ホンダのインターナビは、VICS(Vehicle Information and Communication System)を活用して渋滞情報や交通規制をリアルタイムで取得し、ルート選択に反映します。しかし、高速道路走行時に更新が遅れるケースがあり、運転者にとって不安要素となることがあります。この記事では、高速道路でのVICS情報更新の仕組みと原因、そして対策について解説します。
VICSの情報更新の仕組み
VICS情報は、ビーコンやFM多重放送、光ビーコンなど複数の方式で送信されます。一般道ではビーコンが密に配置されており、5分おきの更新が可能です。
一方、高速道路はビーコン間隔が広く、FM多重放送や光ビーコンの受信状況に依存するため、更新が遅れることがあります。速度が速くなると、走行距離に比べて受信ポイントが少なくなることが主な理由です。
高速道路で更新が遅くなる理由
実例として、2015年式ジェイドRSに搭載されたインターナビでは、都市部の高速では30分〜2時間程度、VICS情報が更新されないことがあります。
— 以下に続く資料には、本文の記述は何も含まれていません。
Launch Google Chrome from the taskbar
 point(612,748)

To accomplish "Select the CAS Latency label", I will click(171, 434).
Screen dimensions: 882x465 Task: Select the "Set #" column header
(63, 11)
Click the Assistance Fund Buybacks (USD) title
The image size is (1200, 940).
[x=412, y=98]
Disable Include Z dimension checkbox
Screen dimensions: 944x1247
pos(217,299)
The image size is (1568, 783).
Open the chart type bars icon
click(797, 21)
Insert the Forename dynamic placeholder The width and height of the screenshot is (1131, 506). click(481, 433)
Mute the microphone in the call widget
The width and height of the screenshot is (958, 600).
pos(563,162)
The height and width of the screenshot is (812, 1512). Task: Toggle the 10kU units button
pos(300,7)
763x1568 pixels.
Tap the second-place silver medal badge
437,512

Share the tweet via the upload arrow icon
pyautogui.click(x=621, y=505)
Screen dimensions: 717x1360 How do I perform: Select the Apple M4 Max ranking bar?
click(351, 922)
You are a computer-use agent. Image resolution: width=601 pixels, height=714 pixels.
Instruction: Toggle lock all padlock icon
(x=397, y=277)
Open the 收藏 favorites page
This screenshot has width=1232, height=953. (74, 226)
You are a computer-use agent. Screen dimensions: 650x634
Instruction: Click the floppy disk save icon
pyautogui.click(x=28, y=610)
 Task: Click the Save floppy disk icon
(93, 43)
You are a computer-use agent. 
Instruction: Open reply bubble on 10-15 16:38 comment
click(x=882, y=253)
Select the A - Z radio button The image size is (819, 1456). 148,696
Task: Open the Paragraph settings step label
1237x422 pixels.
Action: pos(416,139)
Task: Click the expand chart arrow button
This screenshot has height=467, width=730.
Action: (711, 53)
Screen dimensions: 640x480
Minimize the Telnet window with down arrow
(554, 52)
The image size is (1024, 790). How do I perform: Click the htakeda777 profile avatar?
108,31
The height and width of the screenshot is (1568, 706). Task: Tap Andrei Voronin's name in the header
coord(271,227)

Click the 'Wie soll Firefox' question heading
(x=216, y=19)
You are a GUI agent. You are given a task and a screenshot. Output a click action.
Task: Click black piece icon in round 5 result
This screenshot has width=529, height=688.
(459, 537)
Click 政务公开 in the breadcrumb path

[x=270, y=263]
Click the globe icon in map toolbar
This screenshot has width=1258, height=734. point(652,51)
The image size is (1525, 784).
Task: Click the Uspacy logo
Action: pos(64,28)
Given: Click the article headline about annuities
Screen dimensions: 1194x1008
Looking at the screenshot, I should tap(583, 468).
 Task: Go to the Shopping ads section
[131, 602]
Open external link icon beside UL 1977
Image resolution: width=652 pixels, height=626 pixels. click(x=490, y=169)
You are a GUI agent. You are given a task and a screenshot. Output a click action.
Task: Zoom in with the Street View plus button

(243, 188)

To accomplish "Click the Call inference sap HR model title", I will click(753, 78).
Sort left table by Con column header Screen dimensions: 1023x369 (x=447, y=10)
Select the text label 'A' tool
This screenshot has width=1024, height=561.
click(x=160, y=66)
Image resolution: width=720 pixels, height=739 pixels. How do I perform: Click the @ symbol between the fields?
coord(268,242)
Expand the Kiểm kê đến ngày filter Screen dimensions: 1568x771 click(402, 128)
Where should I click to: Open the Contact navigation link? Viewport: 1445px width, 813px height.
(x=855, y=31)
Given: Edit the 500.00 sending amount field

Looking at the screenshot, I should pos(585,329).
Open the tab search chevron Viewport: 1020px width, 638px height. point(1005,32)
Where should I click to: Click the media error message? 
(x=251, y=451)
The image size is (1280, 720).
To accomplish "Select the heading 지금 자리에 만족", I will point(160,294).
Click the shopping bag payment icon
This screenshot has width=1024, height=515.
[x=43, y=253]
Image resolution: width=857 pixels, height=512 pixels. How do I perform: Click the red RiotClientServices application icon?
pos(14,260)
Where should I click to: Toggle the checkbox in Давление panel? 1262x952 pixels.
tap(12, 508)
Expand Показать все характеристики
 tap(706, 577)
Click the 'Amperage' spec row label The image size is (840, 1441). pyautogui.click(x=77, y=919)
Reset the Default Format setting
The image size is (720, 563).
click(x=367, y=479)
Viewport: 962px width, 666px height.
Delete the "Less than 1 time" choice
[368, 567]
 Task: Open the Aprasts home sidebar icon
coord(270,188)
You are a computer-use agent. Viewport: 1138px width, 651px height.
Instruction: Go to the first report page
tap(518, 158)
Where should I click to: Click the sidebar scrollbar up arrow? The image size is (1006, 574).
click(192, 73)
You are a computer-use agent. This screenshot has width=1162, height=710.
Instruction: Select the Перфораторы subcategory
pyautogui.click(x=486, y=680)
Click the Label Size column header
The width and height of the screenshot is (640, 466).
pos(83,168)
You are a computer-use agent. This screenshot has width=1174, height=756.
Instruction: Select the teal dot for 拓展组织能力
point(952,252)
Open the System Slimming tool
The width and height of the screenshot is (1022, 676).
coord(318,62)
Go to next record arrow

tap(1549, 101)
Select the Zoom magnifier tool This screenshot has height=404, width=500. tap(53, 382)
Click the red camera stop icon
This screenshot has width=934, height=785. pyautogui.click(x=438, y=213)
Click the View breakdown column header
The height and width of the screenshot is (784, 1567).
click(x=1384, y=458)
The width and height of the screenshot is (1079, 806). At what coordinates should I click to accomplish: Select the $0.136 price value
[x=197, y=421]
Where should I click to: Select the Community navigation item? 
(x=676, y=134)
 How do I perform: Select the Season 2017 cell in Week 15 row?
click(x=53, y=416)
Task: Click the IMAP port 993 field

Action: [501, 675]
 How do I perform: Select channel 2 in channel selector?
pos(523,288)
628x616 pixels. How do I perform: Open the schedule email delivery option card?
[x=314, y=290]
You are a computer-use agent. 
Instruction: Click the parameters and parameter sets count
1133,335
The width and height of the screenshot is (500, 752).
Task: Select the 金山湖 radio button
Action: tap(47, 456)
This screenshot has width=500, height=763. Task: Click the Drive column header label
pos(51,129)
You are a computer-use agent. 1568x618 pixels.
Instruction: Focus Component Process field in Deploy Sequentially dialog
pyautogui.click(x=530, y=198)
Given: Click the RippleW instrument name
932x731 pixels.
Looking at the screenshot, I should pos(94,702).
これは、受信エリア外に入っている、またはFM多重放送の信号が弱いことが原因です。
また、トンネルや高架橋、山間部では電波の遮蔽により更新間隔が長くなることもあります。
一般道と高速道路での差
一般道では交差点付近にビーコンが設置されており、情報の更新頻度が高いため5分おきに更新されることが多いです。高速道路は、受信ポイントが限定的であるため更新頻度が下がり、実質的に30分以上間隔が空くこともあります。
そのため、渋滞や事故情報を考慮したルート選択では、最新情報が反映されるまで時間がかかることを理解しておく必要があります。
対策と工夫
高速道路でVICS更新が遅れる場合の対策としては、以下が考えられます。
- 都市部や情報量の多い区間では、ナビをリルートせずに状況を確認する。
- 最新地図データやVICSデータの更新を定期的に行い、受信感度を最適化する。
- VICS受信アンテナ周辺の障害物を確認し、信号が遮られないように車内環境を整える。
まとめ
ホンダのインターナビにおいて、高速道路でVICS情報が更新されにくいのは仕様上の特性であり、速度や受信環境、ビーコンの配置密度に依存します。一般道での更新頻度が高くても、高速道路では情報反映に時間がかかることがあるため、ルート選択時には時間差を考慮することが大切です。定期的なデータ更新やアンテナ環境の改善で、より正確な情報取得が可能になります。